TASK ITEM
Pictures are to be left out, and only the lines from the one containing "Given: Click the" through the last line of the data are to be returned exactly.

PROVIDED DATA
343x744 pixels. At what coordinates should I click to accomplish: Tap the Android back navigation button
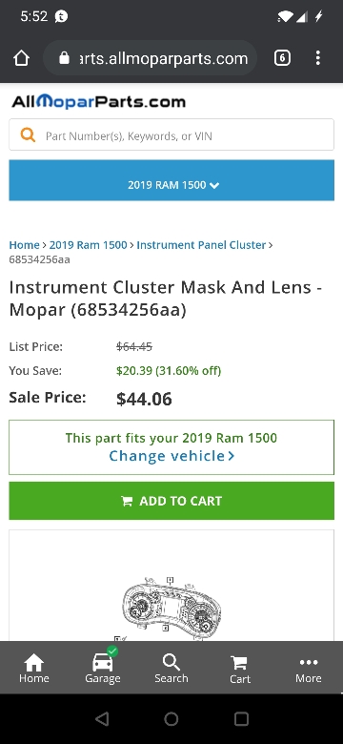[x=102, y=719]

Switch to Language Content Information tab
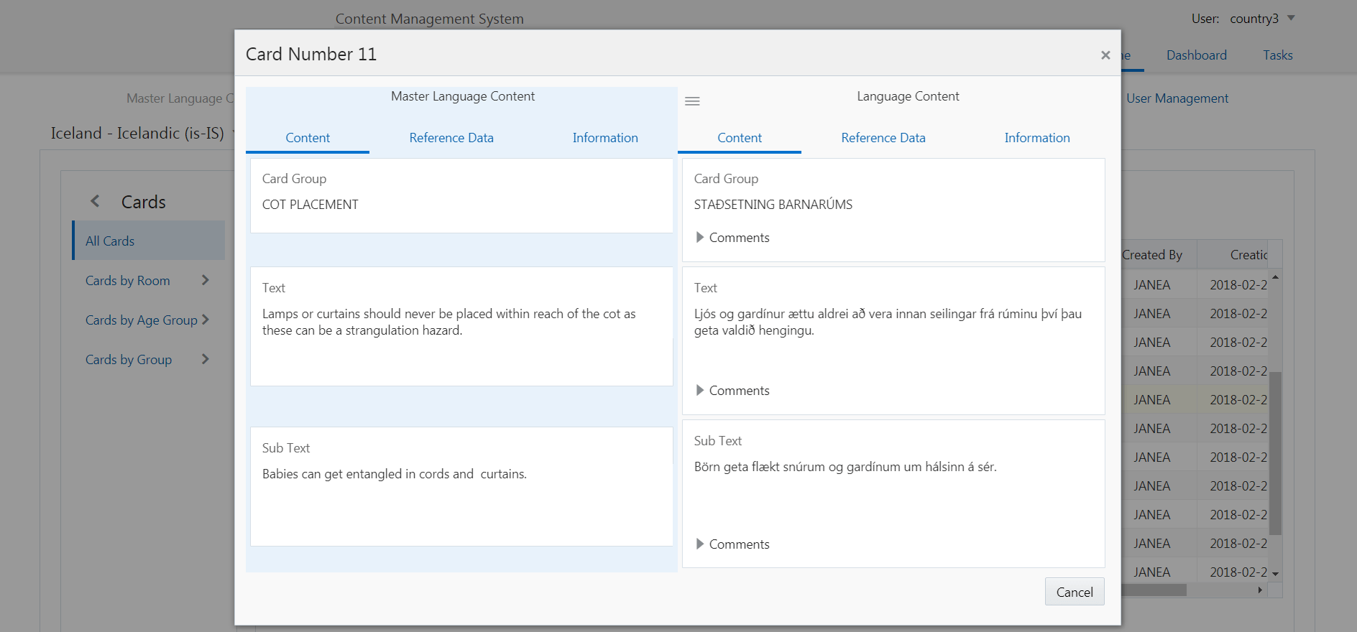pos(1037,138)
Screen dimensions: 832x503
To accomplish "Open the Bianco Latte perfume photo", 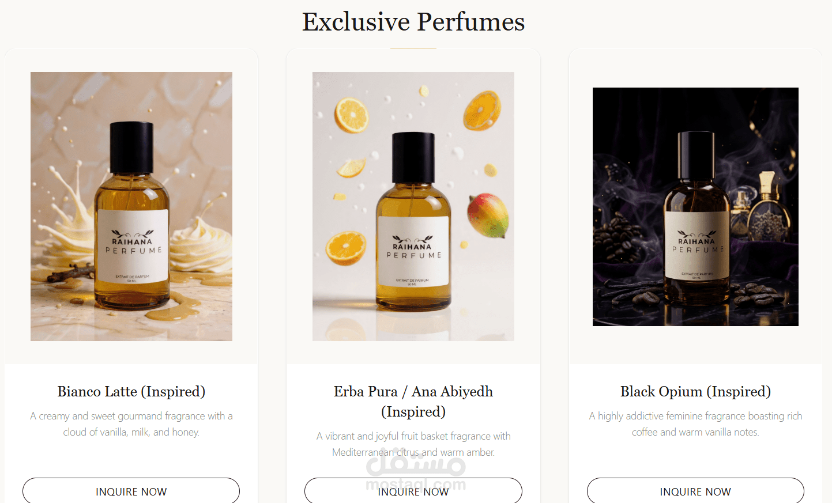I will [x=131, y=206].
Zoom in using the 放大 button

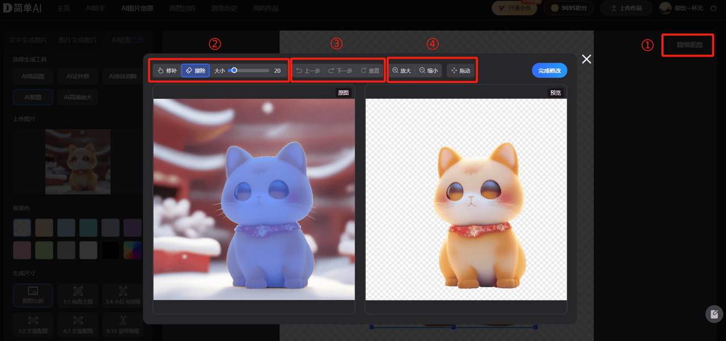(x=401, y=71)
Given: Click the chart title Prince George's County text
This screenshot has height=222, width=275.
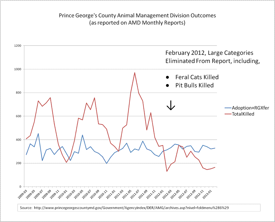Looking at the screenshot, I should [x=137, y=16].
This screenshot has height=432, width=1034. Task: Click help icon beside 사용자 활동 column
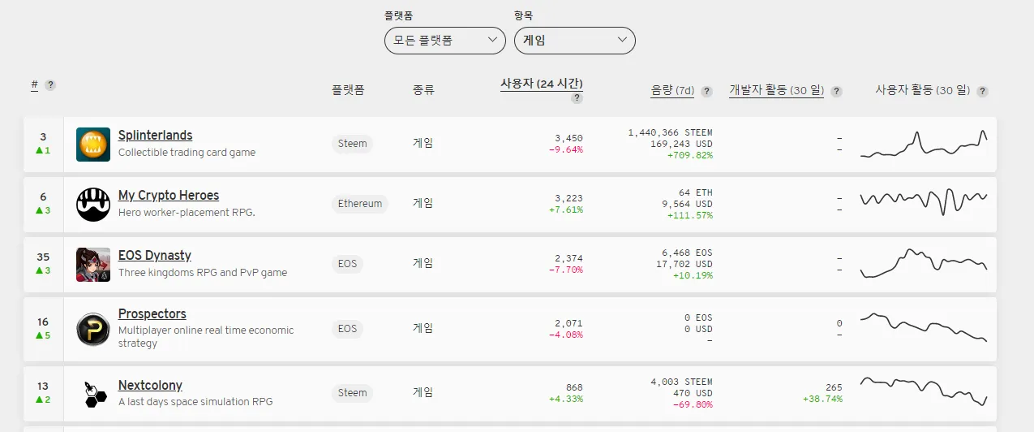point(982,92)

EXPECTED OUTPUT
Given: Click the chart title Prince George's County text
This screenshot has height=222, width=275.
Looking at the screenshot, I should [x=137, y=16].
This screenshot has height=432, width=1034. Task: Click help icon beside 사용자 활동 column
point(982,92)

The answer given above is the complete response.